[[ Extract, beginning ]]

Poll: Students Aren’t Alone in Their Mental Health Stress

Students’ mental health issues continue to increase dramatically. (Courtesy of PJMixer)

Students’ mental health stability is declining here at Springfield Honors Academy. 

According to a survey run by Sara Runkle, the counselor, over 70 percent of scholars reported feelings described as depressed, stressed, or anxious.

Source: Student Poll

When students were asked in follow-up interviews by The Griffiner how their mental health is this year compared to last year, they said they are experiencing even more issues due to the tension of school being governed by Covid regulations amassed on top of their personal problems.

“I’ve lost motivation to do day-to-day things,” said a sophomore who asked not to be named. “I’ve also noticed my anxiety has gotten worse, and I get triggered a lot more easily than I used to.”

Runkle said she sees about 10 students on a daily basis.

During Runkle’s sessions, most students approach her about issues concerning friendships, relationships, family relations, and academics. Several students have mentioned that they have lost relationships with people they were close with. 

“I’ve even lost bonds I began growing with people at school,” said a sophomore.

I’ve even lost bonds I began growing with people at school.”

— Sophomore

Last year’s online learning was a challenging task for students, too. Students lacked motivation and focus during remote learning. 

“Well if I was on top of it all, then I felt fine and it didn’t affect me,” noted a sophomore, “but if I was ever struggling on something or tried asking for help and then never received it, then I’d start overthinking and it would lower my mental health.”

[[ Extract, end ]]
[[ Entries provided, beginning ]]

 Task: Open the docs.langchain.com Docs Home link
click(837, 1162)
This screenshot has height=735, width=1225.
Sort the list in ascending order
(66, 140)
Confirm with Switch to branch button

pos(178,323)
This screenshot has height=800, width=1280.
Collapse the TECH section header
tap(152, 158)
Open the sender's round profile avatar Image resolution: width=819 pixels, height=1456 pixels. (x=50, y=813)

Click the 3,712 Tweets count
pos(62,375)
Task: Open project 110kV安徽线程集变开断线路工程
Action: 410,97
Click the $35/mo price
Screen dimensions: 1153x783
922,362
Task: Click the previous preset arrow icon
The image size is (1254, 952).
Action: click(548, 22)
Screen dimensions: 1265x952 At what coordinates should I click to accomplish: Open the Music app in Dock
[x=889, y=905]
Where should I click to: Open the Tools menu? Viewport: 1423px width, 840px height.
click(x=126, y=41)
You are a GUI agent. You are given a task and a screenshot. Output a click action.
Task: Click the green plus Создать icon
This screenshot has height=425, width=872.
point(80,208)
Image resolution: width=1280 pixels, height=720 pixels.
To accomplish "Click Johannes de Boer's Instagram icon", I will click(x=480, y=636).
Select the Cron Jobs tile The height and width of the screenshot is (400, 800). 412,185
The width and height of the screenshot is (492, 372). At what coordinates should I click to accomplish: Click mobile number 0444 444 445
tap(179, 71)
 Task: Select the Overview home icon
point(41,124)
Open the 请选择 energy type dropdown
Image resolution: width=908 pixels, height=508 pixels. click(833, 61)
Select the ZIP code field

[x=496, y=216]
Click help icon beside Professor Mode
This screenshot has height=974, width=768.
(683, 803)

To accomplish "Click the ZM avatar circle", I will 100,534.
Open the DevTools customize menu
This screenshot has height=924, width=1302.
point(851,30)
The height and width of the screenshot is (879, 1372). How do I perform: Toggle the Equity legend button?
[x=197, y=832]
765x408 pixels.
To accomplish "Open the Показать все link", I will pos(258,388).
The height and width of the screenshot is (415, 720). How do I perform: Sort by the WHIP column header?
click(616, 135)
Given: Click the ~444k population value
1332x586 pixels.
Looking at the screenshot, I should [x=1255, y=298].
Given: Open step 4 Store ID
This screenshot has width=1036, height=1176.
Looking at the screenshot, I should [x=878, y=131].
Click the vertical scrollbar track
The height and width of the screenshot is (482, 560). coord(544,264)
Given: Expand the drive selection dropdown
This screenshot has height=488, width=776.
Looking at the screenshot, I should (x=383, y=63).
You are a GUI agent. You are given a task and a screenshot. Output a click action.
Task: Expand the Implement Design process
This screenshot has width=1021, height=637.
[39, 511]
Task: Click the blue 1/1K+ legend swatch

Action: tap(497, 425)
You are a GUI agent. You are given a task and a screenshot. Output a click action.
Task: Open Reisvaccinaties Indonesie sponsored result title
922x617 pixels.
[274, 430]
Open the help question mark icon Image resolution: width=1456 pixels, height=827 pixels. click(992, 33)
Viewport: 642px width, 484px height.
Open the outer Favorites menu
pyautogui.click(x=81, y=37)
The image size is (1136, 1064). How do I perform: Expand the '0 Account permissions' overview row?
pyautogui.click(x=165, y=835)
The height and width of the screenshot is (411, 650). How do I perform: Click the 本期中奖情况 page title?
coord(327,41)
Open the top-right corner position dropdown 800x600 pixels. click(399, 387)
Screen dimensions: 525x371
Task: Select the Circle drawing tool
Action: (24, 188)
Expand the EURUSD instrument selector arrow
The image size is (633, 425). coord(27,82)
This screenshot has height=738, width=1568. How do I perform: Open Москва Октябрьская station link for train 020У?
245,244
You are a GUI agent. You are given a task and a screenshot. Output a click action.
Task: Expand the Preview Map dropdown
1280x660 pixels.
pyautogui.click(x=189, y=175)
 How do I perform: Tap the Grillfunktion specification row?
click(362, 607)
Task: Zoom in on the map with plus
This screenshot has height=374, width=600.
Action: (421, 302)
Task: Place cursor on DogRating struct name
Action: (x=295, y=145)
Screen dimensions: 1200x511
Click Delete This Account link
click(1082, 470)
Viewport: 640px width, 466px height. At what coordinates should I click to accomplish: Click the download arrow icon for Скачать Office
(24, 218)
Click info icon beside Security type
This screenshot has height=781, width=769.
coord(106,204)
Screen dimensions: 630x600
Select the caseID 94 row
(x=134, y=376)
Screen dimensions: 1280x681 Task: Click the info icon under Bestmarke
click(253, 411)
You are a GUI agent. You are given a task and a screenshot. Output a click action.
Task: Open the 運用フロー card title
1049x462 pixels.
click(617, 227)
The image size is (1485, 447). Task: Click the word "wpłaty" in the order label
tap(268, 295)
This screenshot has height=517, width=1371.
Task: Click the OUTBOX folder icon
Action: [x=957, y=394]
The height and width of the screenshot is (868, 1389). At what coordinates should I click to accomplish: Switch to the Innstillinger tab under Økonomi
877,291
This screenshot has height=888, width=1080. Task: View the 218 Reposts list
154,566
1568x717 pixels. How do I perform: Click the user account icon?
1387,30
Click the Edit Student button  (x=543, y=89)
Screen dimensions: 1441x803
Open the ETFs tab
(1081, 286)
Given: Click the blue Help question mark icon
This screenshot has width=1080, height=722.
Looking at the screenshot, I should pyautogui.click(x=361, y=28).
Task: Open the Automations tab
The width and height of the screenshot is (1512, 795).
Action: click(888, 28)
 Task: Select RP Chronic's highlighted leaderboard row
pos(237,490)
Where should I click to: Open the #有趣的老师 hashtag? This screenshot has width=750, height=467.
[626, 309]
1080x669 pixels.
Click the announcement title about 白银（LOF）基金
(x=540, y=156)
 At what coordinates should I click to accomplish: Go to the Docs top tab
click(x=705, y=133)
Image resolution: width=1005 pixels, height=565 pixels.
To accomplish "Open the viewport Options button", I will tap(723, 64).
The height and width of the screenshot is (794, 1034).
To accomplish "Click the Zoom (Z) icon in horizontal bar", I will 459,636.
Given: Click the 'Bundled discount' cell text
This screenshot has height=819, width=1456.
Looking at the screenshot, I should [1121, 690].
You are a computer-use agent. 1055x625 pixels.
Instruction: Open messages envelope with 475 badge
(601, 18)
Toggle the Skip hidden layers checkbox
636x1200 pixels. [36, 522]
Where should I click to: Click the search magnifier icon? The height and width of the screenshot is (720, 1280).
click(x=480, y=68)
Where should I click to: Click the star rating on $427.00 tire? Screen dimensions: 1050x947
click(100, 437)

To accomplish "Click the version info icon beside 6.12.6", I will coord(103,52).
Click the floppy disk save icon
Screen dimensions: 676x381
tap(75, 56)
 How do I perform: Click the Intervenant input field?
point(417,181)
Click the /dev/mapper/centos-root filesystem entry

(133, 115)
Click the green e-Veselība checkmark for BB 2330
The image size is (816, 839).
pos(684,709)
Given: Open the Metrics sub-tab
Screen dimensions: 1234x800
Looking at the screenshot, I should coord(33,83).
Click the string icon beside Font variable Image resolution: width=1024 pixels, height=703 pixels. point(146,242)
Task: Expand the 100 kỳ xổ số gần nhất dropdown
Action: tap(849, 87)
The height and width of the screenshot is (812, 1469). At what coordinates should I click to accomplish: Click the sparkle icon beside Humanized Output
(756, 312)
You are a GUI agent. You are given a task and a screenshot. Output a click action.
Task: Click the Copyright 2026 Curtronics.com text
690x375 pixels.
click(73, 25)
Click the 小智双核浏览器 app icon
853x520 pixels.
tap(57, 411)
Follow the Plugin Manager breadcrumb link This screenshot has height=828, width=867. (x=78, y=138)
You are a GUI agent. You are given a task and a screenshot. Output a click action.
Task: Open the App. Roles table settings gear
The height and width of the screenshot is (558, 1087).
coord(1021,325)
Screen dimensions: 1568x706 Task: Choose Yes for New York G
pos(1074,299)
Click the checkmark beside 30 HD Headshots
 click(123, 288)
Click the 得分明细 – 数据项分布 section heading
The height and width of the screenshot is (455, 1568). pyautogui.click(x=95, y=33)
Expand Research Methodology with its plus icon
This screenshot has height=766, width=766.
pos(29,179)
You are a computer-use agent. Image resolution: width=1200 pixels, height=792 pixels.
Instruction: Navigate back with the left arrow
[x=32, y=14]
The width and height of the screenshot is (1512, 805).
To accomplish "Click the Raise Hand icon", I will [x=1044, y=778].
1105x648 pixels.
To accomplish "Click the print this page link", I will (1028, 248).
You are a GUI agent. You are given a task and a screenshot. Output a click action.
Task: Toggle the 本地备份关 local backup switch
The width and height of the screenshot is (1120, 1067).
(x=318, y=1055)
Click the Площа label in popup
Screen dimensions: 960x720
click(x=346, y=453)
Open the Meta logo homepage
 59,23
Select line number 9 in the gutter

[[ Entries provided, end ]]

What to do -
[A] Return the stretch of the student mental health article from "Poll: Students Aren’t" through "their personal problems.", copied word for word.
[B] According to the student mental health article, how many students does Runkle see on a daily basis?
The entries have nothing to do with the student mental health article and can be ignored.

Exercise answers -
[A]
Poll: Students Aren’t Alone in Their Mental Health Stress

Students’ mental health issues continue to increase dramatically. (Courtesy of PJMixer)

Students’ mental health stability is declining here at Springfield Honors Academy. 

According to a survey run by Sara Runkle, the counselor, over 70 percent of scholars reported feelings described as depressed, stressed, or anxious.

Source: Student Poll

When students were asked in follow-up interviews by The Griffiner how their mental health is this year compared to last year, they said they are experiencing even more issues due to the tension of school being governed by Covid regulations amassed on top of their personal problems.

[B] About 10 students.